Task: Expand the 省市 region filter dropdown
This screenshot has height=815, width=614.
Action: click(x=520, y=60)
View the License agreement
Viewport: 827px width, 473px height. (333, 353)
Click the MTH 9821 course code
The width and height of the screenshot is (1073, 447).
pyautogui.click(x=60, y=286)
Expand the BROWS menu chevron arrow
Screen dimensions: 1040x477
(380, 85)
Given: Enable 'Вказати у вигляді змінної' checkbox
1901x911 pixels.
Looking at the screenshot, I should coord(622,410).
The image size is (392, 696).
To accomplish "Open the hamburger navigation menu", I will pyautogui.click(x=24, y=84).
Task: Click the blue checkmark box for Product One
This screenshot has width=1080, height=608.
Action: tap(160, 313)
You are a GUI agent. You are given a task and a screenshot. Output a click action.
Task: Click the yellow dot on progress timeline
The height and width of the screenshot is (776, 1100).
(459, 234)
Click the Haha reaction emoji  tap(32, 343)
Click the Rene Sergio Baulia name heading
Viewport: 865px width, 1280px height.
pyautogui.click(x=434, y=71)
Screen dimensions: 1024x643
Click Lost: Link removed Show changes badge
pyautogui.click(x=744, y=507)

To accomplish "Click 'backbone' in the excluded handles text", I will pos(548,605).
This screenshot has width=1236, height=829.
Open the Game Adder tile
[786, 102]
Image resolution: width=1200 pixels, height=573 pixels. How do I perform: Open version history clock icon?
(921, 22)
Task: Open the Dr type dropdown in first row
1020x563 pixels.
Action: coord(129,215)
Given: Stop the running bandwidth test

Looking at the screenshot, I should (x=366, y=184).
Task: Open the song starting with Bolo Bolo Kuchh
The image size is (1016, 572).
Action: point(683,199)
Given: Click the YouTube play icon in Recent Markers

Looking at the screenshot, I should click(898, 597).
.....
(EXERCISE REQUIREMENTS) Please repeat the material from the line containing "Given: Click the" up to and including the last line, swapping "Recent Markers" for "Saved Markers" and leaving everything else as it is.

(ANSWER TO THIS TASK)
Given: Click the YouTube play icon in Saved Markers

Looking at the screenshot, I should click(898, 597).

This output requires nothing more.